Bill to end partnerships that let Iowa students use school IDs to check out public library books
February 5th, 2026 by Ric Hanson
(Radio Iowa) – Some agreements between public schools and local libraries would be blocked under a bill approved by Education Committee in the Iowa House. Library bookmobiles would be barred from school property and the bill prohibits schools from letting students use school I-Ds to access books and other materials from public libraries. Katherine Bogaards with a group called “Protect My Innocence” says the bill is needed to stop Iowa schools from going around a state law that bans school libraries from having books with sexually explicit content. “It closes the loopholes and ensures schools remain accountable to parents, accountable to the taxpayer, transparent to the public, and compliant with the law,” she said.

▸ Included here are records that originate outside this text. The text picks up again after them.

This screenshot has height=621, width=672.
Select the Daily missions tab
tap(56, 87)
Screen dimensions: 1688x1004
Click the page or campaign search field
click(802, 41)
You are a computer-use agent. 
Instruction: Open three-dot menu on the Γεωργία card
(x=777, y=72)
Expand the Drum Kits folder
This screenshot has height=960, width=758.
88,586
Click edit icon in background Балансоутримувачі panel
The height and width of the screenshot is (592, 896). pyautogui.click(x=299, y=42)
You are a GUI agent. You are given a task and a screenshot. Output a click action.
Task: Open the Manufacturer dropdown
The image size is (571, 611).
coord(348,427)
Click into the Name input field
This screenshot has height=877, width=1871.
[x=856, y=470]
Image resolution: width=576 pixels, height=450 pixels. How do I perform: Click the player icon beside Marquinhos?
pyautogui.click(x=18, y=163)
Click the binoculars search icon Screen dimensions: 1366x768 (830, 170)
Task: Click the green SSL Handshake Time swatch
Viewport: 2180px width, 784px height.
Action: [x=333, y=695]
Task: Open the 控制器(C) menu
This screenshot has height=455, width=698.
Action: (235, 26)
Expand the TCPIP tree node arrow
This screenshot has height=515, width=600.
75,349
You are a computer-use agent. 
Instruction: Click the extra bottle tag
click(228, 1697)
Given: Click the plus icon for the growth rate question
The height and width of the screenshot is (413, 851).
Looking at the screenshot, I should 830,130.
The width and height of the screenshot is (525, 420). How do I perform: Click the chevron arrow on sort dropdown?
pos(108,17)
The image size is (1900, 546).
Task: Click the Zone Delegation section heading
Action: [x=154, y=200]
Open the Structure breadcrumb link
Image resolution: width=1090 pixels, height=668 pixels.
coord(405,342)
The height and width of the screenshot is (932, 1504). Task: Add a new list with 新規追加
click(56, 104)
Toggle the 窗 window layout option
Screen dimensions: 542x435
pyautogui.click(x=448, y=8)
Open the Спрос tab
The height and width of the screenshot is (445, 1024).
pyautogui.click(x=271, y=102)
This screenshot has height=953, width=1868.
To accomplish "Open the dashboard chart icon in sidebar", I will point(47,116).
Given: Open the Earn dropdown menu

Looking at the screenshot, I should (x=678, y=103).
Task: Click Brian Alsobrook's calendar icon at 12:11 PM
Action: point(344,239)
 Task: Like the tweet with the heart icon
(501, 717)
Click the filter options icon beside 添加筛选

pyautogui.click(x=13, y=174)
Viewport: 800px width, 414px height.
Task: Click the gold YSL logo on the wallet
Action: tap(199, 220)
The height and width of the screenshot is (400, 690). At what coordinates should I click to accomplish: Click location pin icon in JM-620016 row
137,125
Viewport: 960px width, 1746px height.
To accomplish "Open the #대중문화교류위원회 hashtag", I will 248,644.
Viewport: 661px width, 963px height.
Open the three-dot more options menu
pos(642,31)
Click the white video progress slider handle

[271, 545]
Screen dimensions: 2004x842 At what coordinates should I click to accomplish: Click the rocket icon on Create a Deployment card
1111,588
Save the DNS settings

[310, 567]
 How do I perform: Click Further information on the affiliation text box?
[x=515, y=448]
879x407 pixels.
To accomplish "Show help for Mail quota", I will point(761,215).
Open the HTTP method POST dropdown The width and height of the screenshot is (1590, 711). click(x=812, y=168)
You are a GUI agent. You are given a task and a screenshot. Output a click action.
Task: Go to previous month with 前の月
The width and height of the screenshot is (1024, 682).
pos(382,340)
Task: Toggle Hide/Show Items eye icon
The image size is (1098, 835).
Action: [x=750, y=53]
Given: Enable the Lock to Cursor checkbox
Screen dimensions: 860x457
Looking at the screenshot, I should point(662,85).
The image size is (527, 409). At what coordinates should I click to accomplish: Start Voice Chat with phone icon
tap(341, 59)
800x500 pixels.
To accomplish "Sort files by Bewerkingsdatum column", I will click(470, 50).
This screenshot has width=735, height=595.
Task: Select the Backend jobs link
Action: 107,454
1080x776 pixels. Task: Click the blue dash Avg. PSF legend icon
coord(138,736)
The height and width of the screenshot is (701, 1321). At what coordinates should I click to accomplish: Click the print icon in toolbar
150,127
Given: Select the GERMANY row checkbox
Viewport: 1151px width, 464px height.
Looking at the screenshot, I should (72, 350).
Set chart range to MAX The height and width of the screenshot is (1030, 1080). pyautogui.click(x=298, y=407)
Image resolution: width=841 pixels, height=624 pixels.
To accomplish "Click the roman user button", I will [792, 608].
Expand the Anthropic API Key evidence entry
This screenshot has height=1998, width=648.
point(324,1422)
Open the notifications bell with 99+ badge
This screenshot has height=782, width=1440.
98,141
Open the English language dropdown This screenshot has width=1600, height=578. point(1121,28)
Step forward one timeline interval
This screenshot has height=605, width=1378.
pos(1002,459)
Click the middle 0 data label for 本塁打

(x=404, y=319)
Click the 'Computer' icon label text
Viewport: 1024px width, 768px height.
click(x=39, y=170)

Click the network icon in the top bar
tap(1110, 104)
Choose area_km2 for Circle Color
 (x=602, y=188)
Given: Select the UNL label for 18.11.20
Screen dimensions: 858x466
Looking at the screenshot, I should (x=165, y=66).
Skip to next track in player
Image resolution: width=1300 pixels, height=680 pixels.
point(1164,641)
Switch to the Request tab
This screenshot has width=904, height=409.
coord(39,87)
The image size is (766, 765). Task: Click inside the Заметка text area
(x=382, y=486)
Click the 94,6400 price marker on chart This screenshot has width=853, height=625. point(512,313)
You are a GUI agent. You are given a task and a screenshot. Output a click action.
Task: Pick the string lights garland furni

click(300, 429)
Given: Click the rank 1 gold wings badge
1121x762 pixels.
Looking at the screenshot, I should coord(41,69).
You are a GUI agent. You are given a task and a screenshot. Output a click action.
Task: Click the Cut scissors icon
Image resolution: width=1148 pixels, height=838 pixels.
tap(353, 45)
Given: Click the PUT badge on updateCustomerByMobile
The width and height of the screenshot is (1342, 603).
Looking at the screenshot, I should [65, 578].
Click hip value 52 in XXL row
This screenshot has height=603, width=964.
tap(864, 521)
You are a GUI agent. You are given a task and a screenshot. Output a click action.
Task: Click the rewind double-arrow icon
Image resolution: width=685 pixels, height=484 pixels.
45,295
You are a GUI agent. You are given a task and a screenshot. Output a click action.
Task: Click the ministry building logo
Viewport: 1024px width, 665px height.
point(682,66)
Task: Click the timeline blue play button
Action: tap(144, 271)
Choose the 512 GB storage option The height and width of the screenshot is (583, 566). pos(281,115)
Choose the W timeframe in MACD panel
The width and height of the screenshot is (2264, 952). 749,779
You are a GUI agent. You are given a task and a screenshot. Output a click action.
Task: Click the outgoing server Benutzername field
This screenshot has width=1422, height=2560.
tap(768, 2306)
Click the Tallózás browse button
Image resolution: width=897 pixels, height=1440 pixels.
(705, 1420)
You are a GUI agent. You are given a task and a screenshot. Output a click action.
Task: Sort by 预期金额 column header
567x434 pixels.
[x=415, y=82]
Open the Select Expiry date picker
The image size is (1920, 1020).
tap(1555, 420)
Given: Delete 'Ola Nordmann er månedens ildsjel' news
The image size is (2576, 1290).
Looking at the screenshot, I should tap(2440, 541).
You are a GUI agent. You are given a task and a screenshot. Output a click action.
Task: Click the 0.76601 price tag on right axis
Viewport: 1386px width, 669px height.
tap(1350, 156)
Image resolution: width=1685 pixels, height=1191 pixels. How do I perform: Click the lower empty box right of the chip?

Republican Representative Brooke Boden, of Indianola, says the bill reinforces the 2023 law she and other legislators passed after learning kids and teens were able to check out books with graphic sexual content from some school libraries. “Reading is so important,” Boden said, “but we also don’t want our kids reading literature that they’re going to need counseling for for the rest of their lives either.” Representative Elinor Levin, a Democrat from Iowa City is a former public school teacher who opposes this year’s bill, especially the ban on bookmobile visits to public schools. “Watching the bookmobile pull up at my local elementary school, there is no greater delight that I see on children’s faces, other than maybe running around a snow day,” Levin said. “It is incredible and it is powerful and I cannot think of a reason to take that away.”
Other critics say the bill would create barriers for students in schools that don’t have libraries or have limited book collections. Christopher Rants, a lobbyist for Des Moines Public Schools, says five of the district’s schools do not have libraries and about 12-thousand middle and high school students use their school I-D cards at Des Moines Public Libraries. “The Des Moines Public Schools has listened to what we’ve been told by the state: Be more efficient. You know, you’ve got to compete. Do more with less, eliminate duplications, find ways to be efficient,” Rants said, “so that’s what they’ve done.”
Representative Heather Matson, a Democrat from Ankeny, says the Huxley Public Library operates as the library for middle school students in the Ballard School District. “This lessons the burden to property taxpayers, both through school taxes and city taxes,” she said. Representative Helena Hayes of New Sharon says Republican legislators will try to find a way to let SOME of those agreements continue, but the bill is meant to reinforce guardrails. “The public schools and the public libraries operate on different standards and different rules,” Hayes said, “so to bring in a separate organization like that — a public library into the school — would be to have it functioning under other rules.”
The bill as currently written prohibits Iowa schools from entering into any agreement with a public library that would let students use a school I-D to access ANY books, electronic resources or other educational materials at the public library.